Production environment variables are present, separate from development, and not printed in logs.
Security headers, CSP, cookie policy, CSRF/origin handling, OAuth callbacks, and log redaction are reviewed.
Incident runbooks exist for key compromise, API key leak, OAuth provider compromise, webhook failure, and account takeover.

Record the required browser scenarios in testing/auth-e2e-scenarios.json and run bun run verify:auth-e2e-scenarios to confirm the E2E plan covers every required auth flow. Record the focused security review in testing/auth-security-review-checklist.json and run bun run verify:auth-security-review. Record operational readiness in testing/auth-operations-readiness.json and run bun run verify:auth-operations-readiness. Use testing/auth-production-launch-handoff.md, testing/auth-production-gate-evidence-template.json, and bun run verify:auth-production-gate-template to see the proof required for each manual launch gate. Record launch evidence in testing/auth-production-gates.json and run bun run verify:auth-production-gates. The production-gates command intentionally fails while any gate is still pending.

Before pushing or cutting a release, run bun run verify:auth-local-readiness. It wraps the local pre-push set: monorepo typecheck, monorepo tests, readiness verifiers, example-app typecheck/build, production gate template validation, and git diff --check.

Customer App Readiness Harness

Use apps/example-app as the customer-style integration harness. The example app calls Banata Auth through its own server, injects BANATA_API_KEY server-side, proxies /api/auth/* to BANATA_AUTH_URL, can launch Banata-rendered hosted UI through VITE_BANATA_HOSTED_AUTH_URL and VITE_BANATA_CLIENT_ID, and completes hosted-auth handoff through /auth/callback. It must not use first-party internal project scope.

Before recording browser E2E evidence, run the example app against the deployed or production-like Banata auth URL and verify sign-in, hosted callback, session bootstrap, organization flows, role enforcement, and ticket operations.
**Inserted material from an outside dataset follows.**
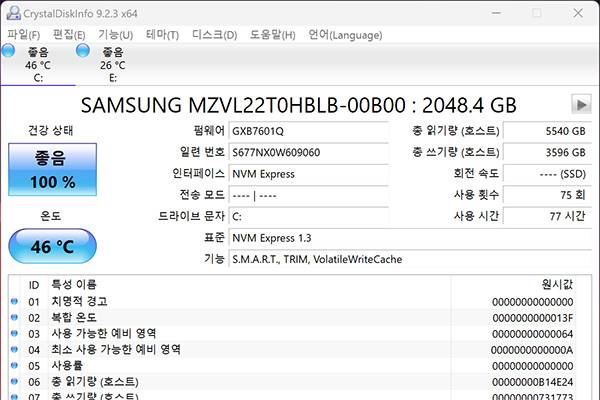Click blue status dot for attribute 05

[14, 365]

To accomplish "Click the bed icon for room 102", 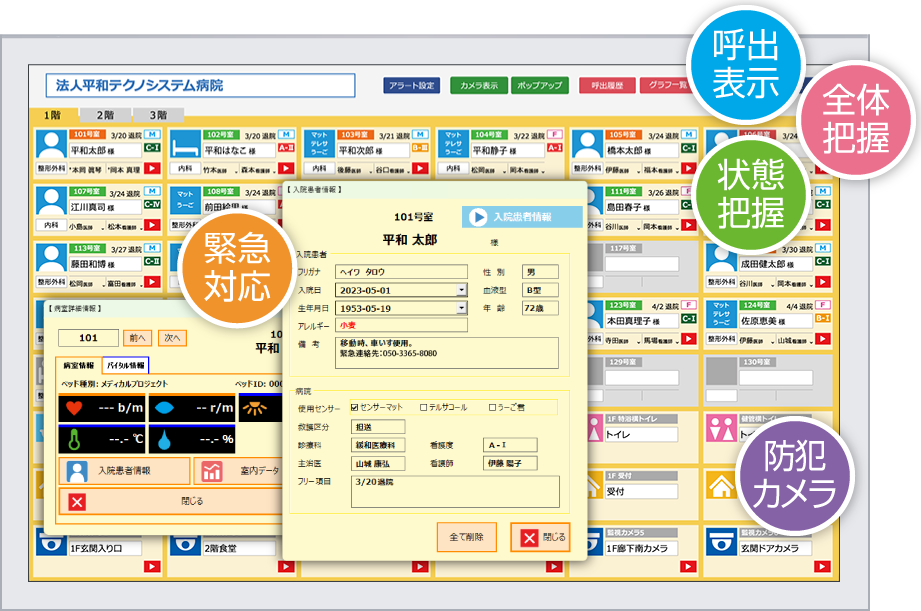I will 185,148.
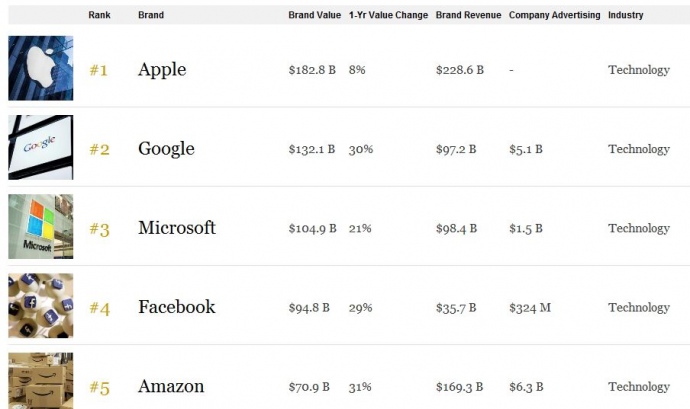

The step-by-step checklist lives in apps/example-app/README.md and testing/auth-readiness-test-guide.md.

Session Classes

Every session or token must carry an explicit class:

Session class	Use case	Default posture
`web_user_session`	Standard browser sessions	Refresh allowed, 7 day lifetime
`mobile_user_session`	Mobile primary sessions	Trusted device required
`linked_device_session`	QR-approved companion devices	Trusted device required, account recovery blocked without step-up
`pos_offline_device_session`	POS terminals	No refresh, short offline lifetime, signed permission snapshot
`admin_console_session`	Dashboard admins	MFA required, short idle timeout
`support_impersonation_session`	Support access	MFA required, no refresh, customer-visible audit
`service_to_service_token`	Backend integrations	No user behavior, scoped audience
`api_key_session`	Customer API keys	Scoped permissions, rotation and revoke support

Server handlers must check session class, app audience, organization permission, recent step-up, and device trust for sensitive actions.

Backend integrations should use service principals instead of human users. A service principal represents a non-human caller with a project, principal ID, audience, scopes, credential hash, credential key ID, expiry, and rotation window. Use service_to_service_token for worker-to-service access and api_key_session for customer-managed API key requests.

Support impersonation must be short-lived and customer-visible. A support session should carry support_impersonation_session, the support user ID, a reason, support ticket ID, approver, start time, expiry, and customer-visible audit metadata. Shared contracts expose supportImpersonationRequestSchema and supportImpersonationAuditSchema so support access cannot be treated like a normal user session.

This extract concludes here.